Upon the second command dmesg reports that

```
device wlan0 entered promiscuous mode
```

and I loose all sorts of connectivity, with ifconfig still claiming that

```
wlan0     Link encap:Ethernet  HWaddr 00:22:43:43:75:6e  

          inet addr:192.168.2.121  Bcast:192.168.2.255  Mask:255.255.255.0

          UP BROADCAST RUNNING MULTICAST  MTU:1500  Metric:1

          RX packets:2413223 errors:1325 dropped:0 overruns:0 frame:0

          TX packets:219998 errors:0 dropped:0 overruns:0 carrier:0

          collisions:0 txqueuelen:1000 

          RX bytes:725162598 (691.5 MiB)  TX bytes:37301961 (35.5 MiB)

          Interrupt:19
```

wpa_supplicant claims to still be connected, too, so does iwconfig:

```
wlan0     Ralink STA  ESSID:"XXXXXXXXXX"  Nickname:"RT2860STA"

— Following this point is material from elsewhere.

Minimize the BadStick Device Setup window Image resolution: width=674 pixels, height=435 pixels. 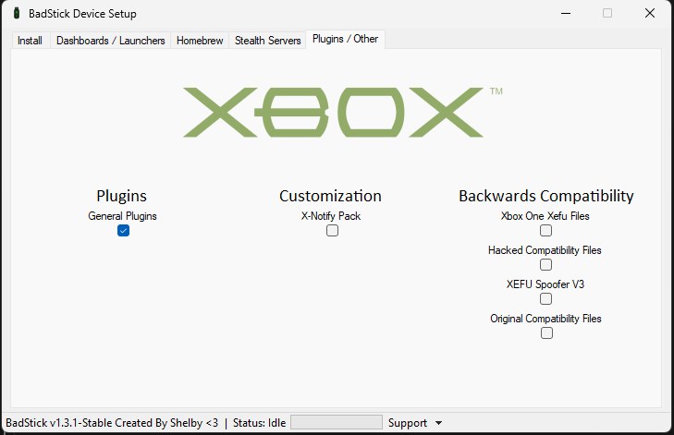[565, 14]
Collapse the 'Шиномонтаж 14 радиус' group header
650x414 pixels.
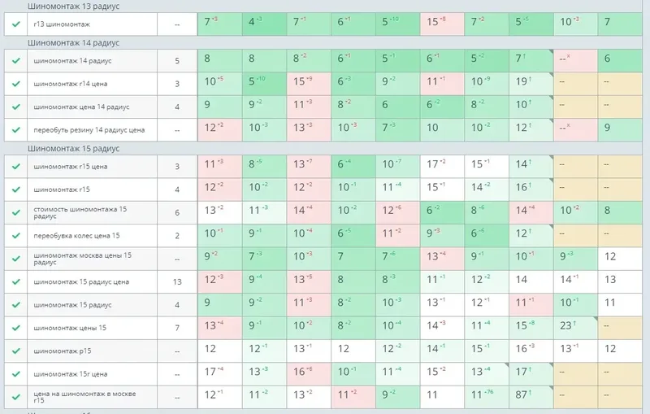[x=73, y=42]
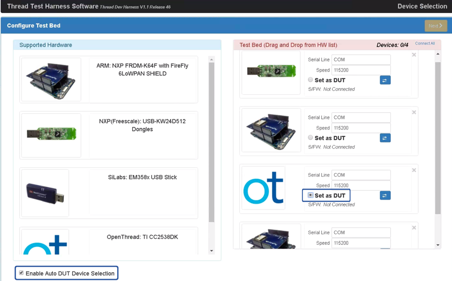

          Mode:Managed  Frequency=2.427 GHz  Access Point: 00:1C:4A:07:7F:76   

          Bit Rate=54 Mb/s   

          RTS thr:off   Fragment thr:off

          Encryption key: XXXXXXXXX

          Link Quality=100/100  Signal level:-62 dBm  Noise level:-81 dBm

          Rx invalid nwid:0  Rx invalid crypt:0  Rx invalid frag:0

          Tx excessive retries:0  Invalid misc:0   Missed beacon:0
```

.

When I remove the interface from the bridge

```
device wlan0 left promiscuous mode

br0: port 1(wlan0) entering disabled state
```

operations resume as normal. Any clue? Thanks!

----------

## ianw1974

You cannot bridge wireless.  As soon as you do, this is what happens.

There are ways of doing it with creating tap devices.

----------